Of course, since $\varepsilon$ is secretly the identity map on $X$, this implies that $\xi = \eta$ (as set functions, or more accurately, $U(\xi) = \eta$), so all this is saying is that $\xi$ is continuous if $f_j \circ \eta = f_j \circ \xi$ is continuous for all $j \in J$ ($f_j \circ \xi = g_j$, which is the original collection of continuous maps specified above). The converse is of course immediate, since a composite of continuous maps is again continuous.
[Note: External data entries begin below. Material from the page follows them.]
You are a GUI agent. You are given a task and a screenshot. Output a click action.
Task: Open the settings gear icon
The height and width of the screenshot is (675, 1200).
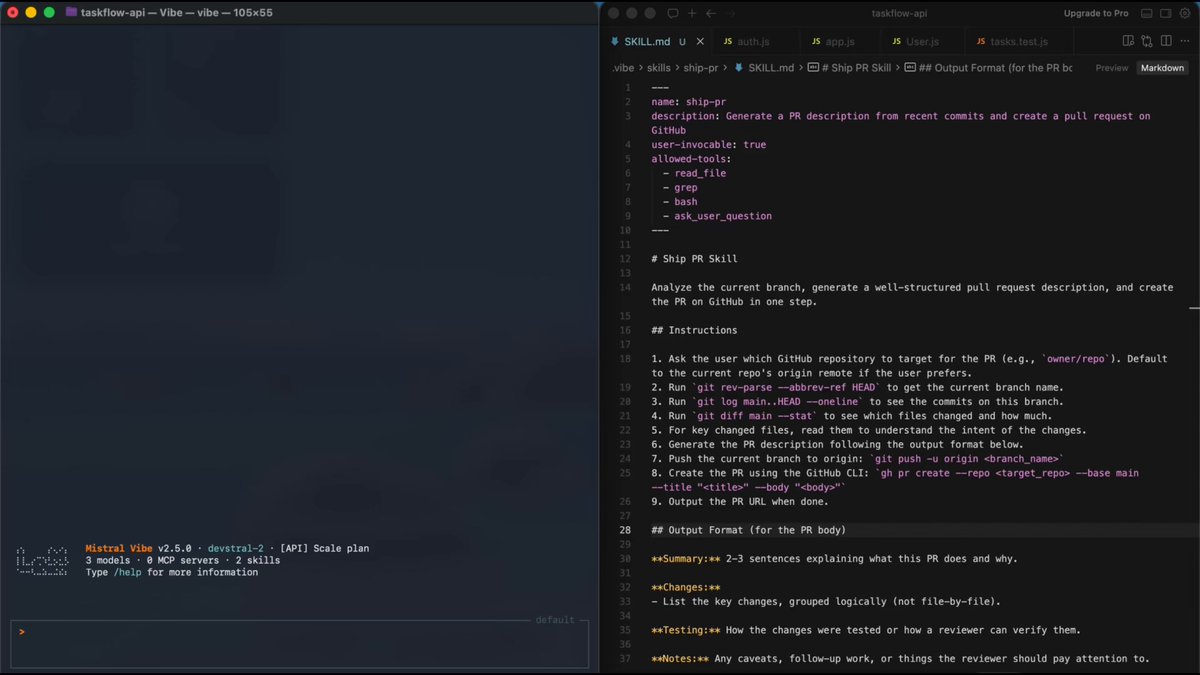coord(1185,14)
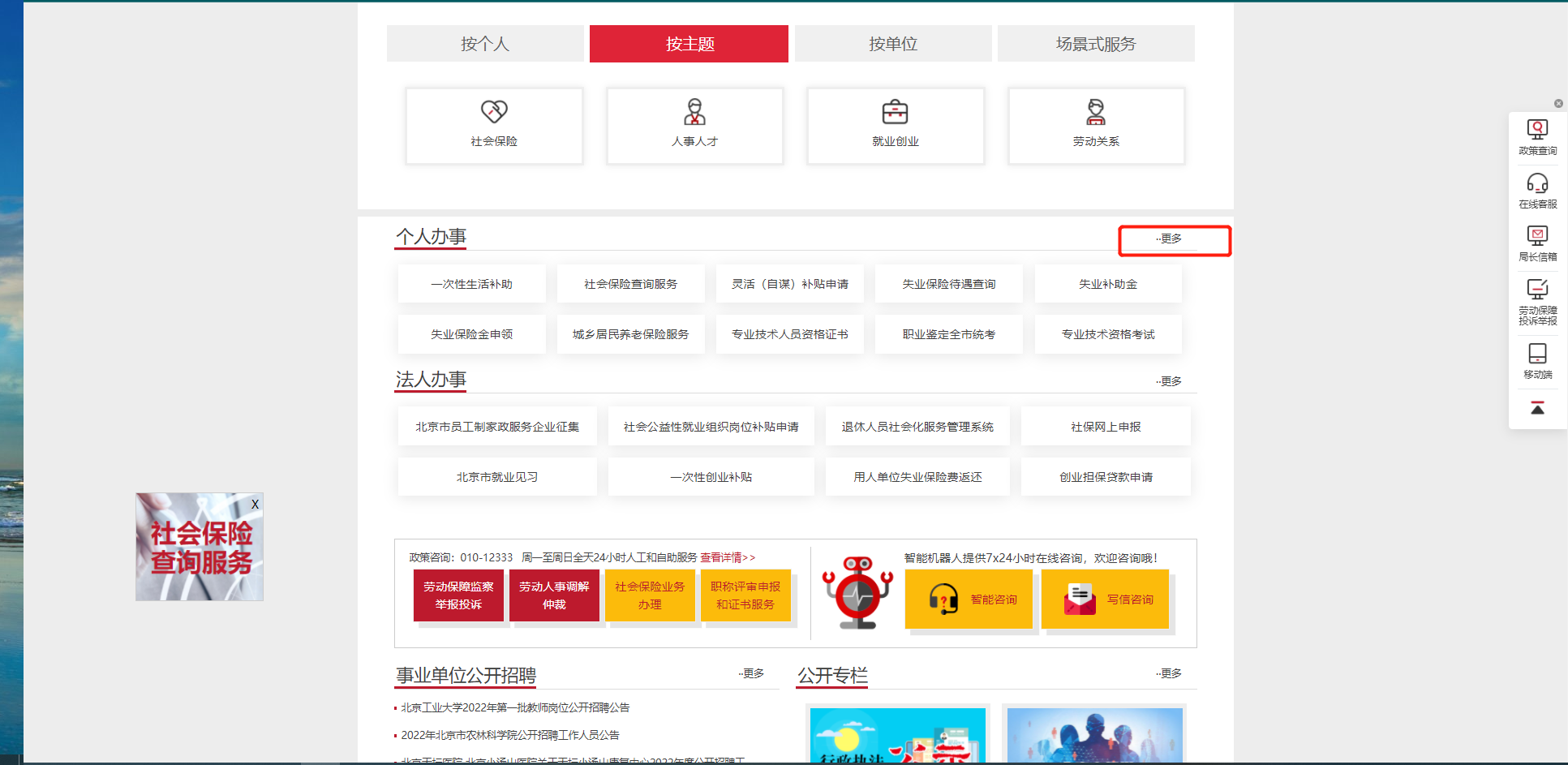Switch to the 按个人 tab
Viewport: 1568px width, 765px height.
click(485, 44)
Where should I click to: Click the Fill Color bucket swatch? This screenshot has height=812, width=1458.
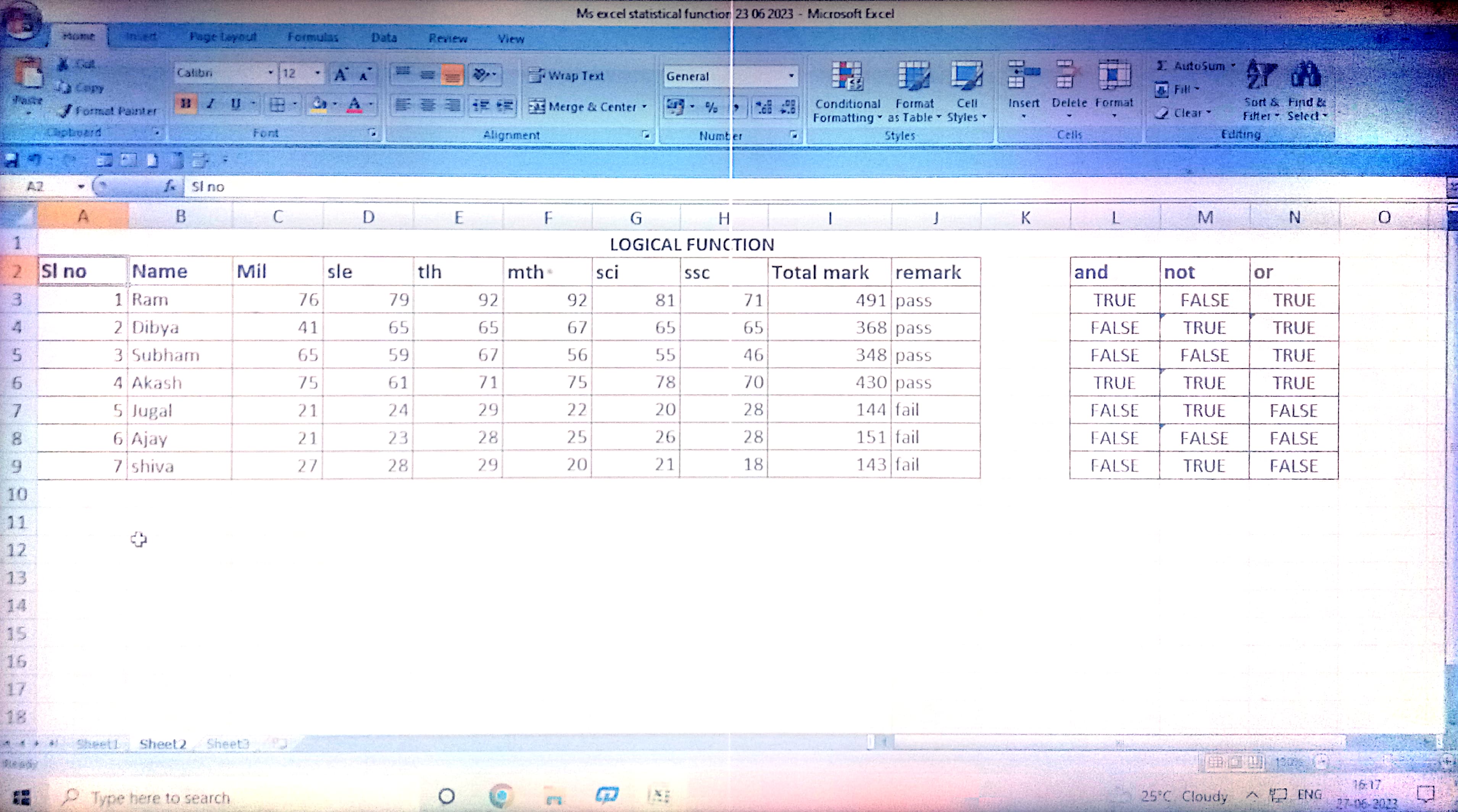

So this highly elaborate categorical language is only saying that

a map $\eta: Z \to X$ is continuous if and only if $f_j \circ \eta$ is continuous for all $j \in J$.

This also implies that imposing the initial topology defines a functor $I: \mathbf{Cone}(UY) \to \mathbf{Cone}(Y)$, and this is right adjoint to the functor $U'$ (and, in fact any right adjoint functor can be described by a similar universal property), but that is another story.